OPEC approves US$2 million grant to help Palestinians affected by Separation Wall

Palestinian man shows picture of a market that once marked this place before Israel constructed its massive wall. (Laurens den Dulk)


The OPEC Fund for International Development today extended a US$2 million grant to help alleviate social and economic hardship among Palestinians affected by the so-called separation wall. The grant will co-finance a major initiative that aims to generate employment, boost agricultural productivity and improve access to basic social services among the concerned communities.

An estimated 210,000 people reside in towns and villages in the West Bank that have been turned into isolated enclaves as a result of the separation wall. The wall has deprived people of education and healthcare facilities and cut off many agricultural communities from their farmland. The impact on economic activity and on the welfare of the population is severe.

Focusing on the northern governorates of Jenin, Tulkarem and Qalqilia, where conditions are worst, the project will construct schools and health centers, as well as municipal infrastructure such as water supply networks, local roads, garbage disposal systems and a fruit and vegetable market.

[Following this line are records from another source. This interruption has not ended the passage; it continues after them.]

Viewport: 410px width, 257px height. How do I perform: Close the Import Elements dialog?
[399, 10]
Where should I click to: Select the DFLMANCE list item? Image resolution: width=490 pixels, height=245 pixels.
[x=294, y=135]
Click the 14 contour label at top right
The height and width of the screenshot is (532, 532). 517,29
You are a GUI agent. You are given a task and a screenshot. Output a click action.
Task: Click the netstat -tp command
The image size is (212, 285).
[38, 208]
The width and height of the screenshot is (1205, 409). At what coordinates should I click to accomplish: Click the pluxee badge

To help raise agricultural productivity, some 335 hectares of farmland will be rehabilitated and irrigation facilities constructed or repaired. Other works include the repair of artesian wells and the construction of rain harvesting ponds to increase water storage capacity for farmers. In addition, capacity building will be provided to 10 rural development organizations.

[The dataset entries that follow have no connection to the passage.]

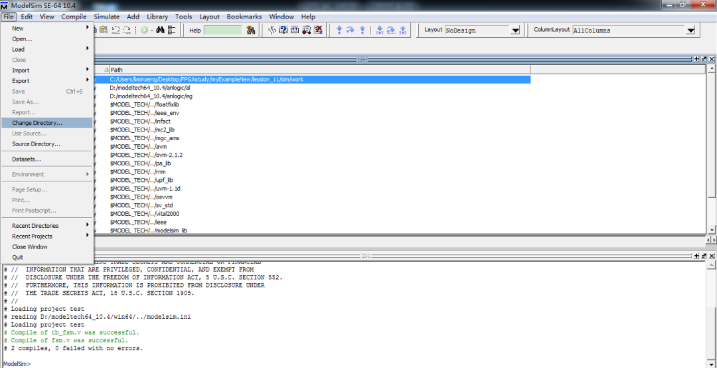
Task: Open the ColumnLayout AllColumns dropdown
Action: (690, 30)
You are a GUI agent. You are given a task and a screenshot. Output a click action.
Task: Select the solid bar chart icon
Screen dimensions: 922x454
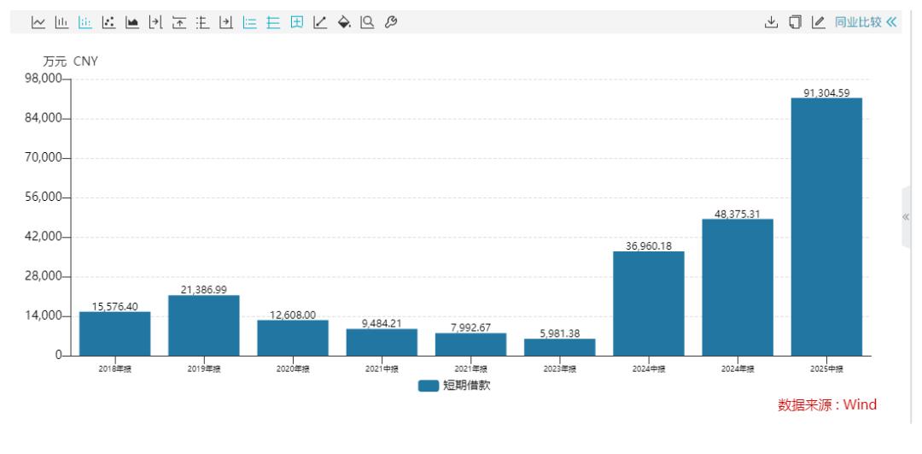point(61,21)
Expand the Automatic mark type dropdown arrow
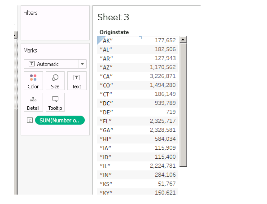 pyautogui.click(x=83, y=64)

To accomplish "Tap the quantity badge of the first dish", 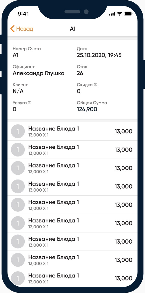I will 18,131.
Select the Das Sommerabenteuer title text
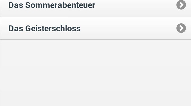 [52, 5]
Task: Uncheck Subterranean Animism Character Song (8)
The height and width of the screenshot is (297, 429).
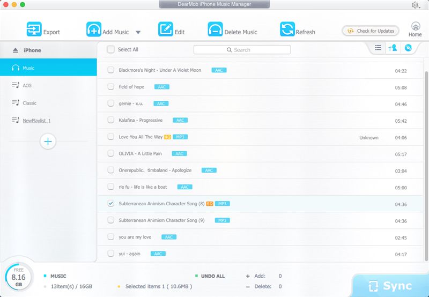Action: (111, 204)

The Fund’s grant will be drawn from its Special Grant Account for Palestine, which was set up in 2002 with an initial endowment of US$10 million and replenished in June 2004 with an additional US$15 million.

Previous grants under the Account have helped finance the rehabilitation and construction of damaged homes and public buildings, the purchase of emergency medical equipment and assistance to Palestinian universities, together with a number of social and capacity-building projects.